• **DATA SHOWN**
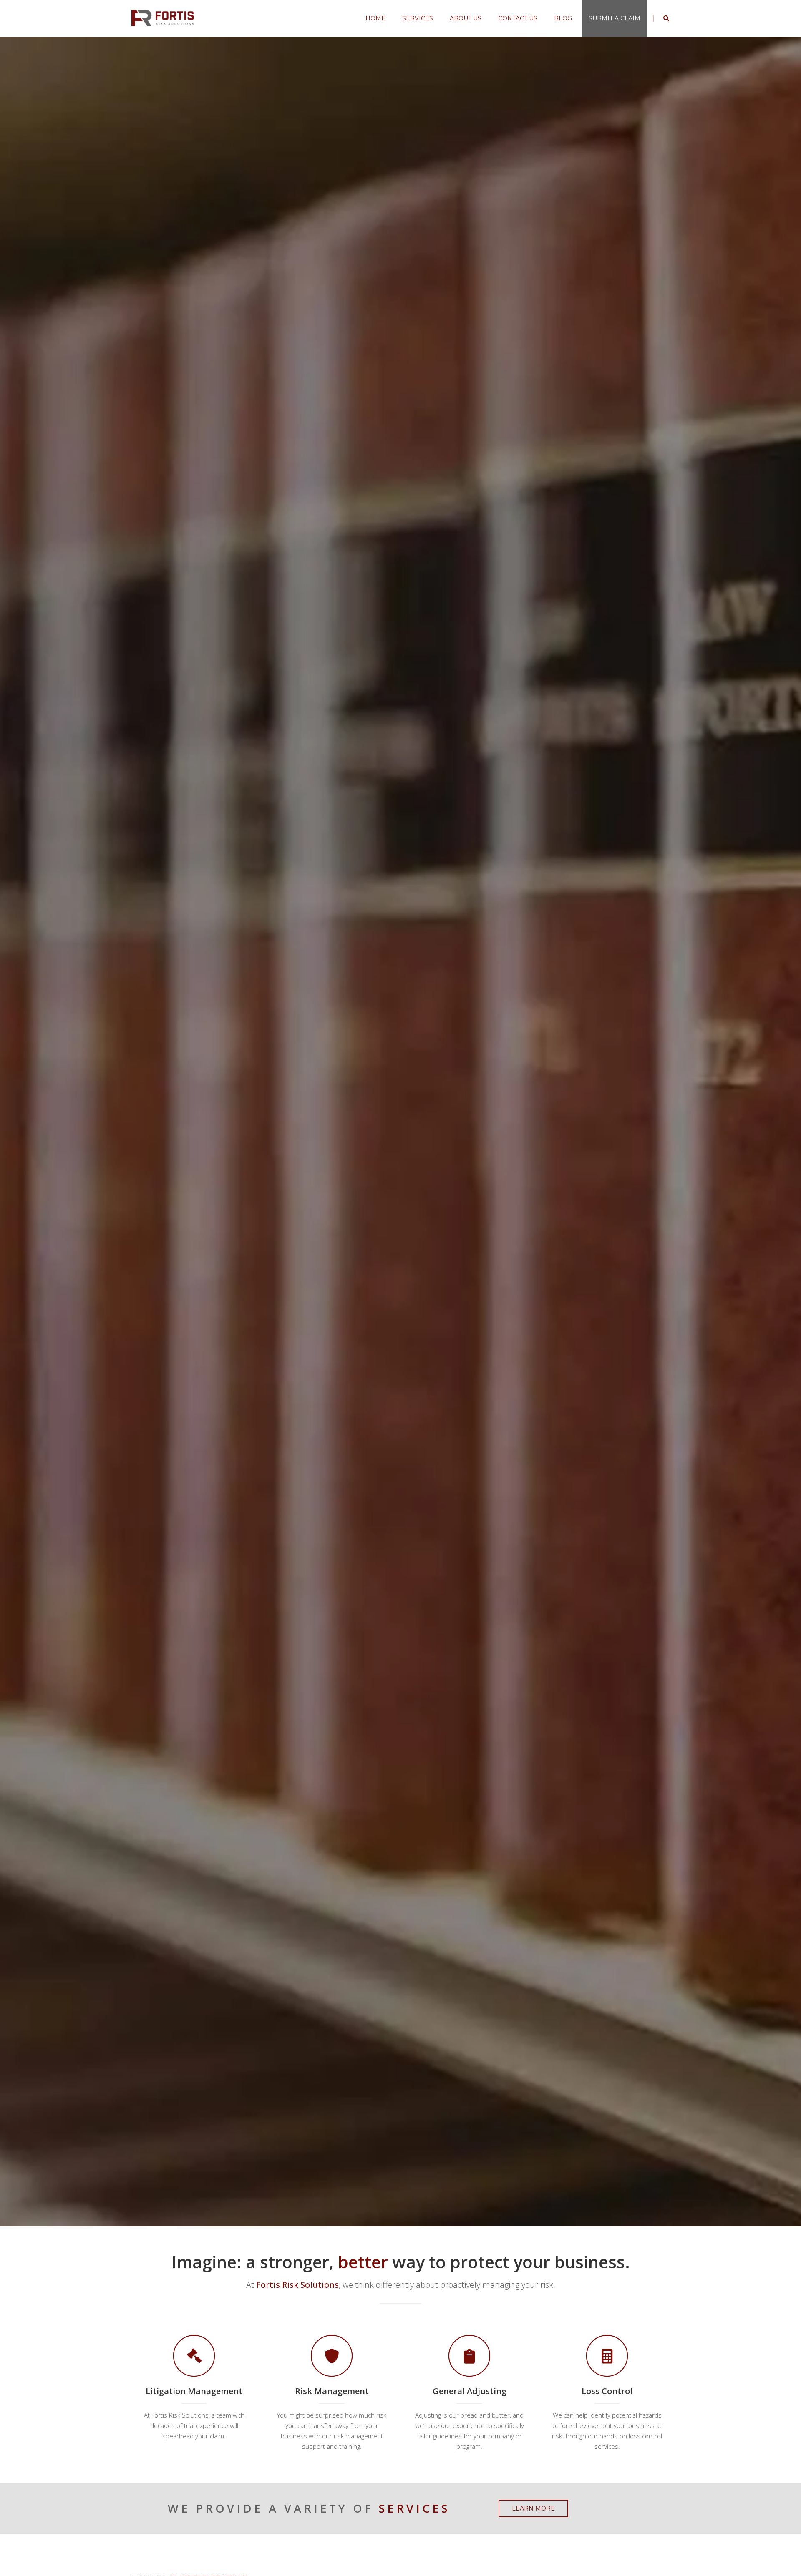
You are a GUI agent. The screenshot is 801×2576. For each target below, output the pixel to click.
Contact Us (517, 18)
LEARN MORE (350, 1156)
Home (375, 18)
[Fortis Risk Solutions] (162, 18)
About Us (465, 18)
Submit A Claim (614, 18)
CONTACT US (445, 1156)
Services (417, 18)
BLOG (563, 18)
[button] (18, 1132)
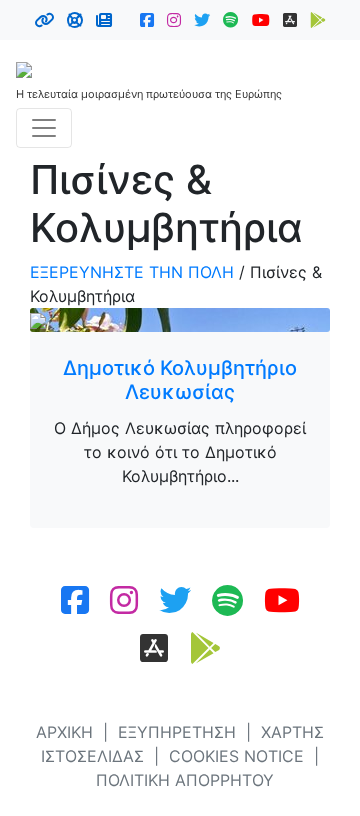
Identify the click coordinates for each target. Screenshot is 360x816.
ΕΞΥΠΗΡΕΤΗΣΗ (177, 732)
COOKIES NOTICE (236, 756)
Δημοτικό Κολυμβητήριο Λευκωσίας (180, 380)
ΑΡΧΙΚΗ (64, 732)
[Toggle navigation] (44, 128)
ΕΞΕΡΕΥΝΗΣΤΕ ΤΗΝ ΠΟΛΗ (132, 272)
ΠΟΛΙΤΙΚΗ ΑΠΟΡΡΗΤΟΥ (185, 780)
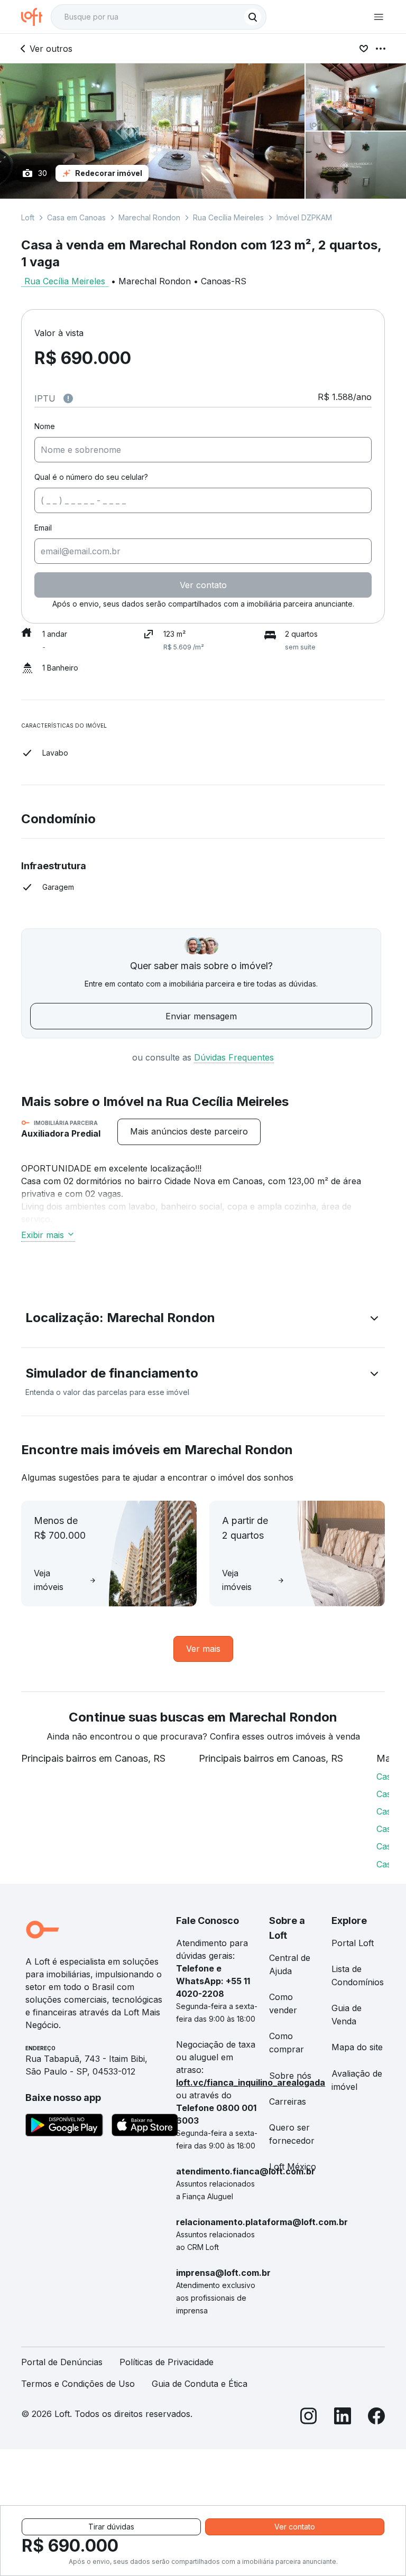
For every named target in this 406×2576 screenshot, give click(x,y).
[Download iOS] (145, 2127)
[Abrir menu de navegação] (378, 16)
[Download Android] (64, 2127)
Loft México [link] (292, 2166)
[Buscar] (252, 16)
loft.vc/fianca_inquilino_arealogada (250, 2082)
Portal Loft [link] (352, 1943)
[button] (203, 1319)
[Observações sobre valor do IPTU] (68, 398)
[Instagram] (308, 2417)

• **PROBLEM STATEMENT**
Return the lines above exactly; the images are not part of the copy.

• **OUTPUT OF THE EXERCISE**
You are a GUI agent. The screenshot is 801×2576. For each target below, output the pixel to click.
Contact Us (517, 18)
LEARN MORE (350, 1156)
Home (375, 18)
[Fortis Risk Solutions] (162, 18)
About Us (465, 18)
Submit A Claim (614, 18)
CONTACT US (445, 1156)
Services (417, 18)
BLOG (563, 18)
[button] (18, 1132)
Identify the click coordinates for each target. Screenshot is 360x816.
ΕΞΥΠΗΡΕΤΗΣΗ (177, 732)
COOKIES NOTICE (236, 756)
Δημοτικό Κολυμβητήριο Λευκωσίας (180, 380)
ΑΡΧΙΚΗ (64, 732)
[Toggle navigation] (44, 128)
ΕΞΕΡΕΥΝΗΣΤΕ ΤΗΝ ΠΟΛΗ (132, 272)
ΠΟΛΙΤΙΚΗ ΑΠΟΡΡΗΤΟΥ (185, 780)
For every named target in this 406×2576 screenshot, give click(x,y).
[Download iOS] (145, 2127)
[Abrir menu de navegação] (378, 16)
[Download Android] (64, 2127)
Loft México [link] (292, 2166)
[Buscar] (252, 16)
loft.vc/fianca_inquilino_arealogada (250, 2082)
Portal Loft [link] (352, 1943)
[button] (203, 1319)
[Observações sobre valor do IPTU] (68, 398)
[Instagram] (308, 2417)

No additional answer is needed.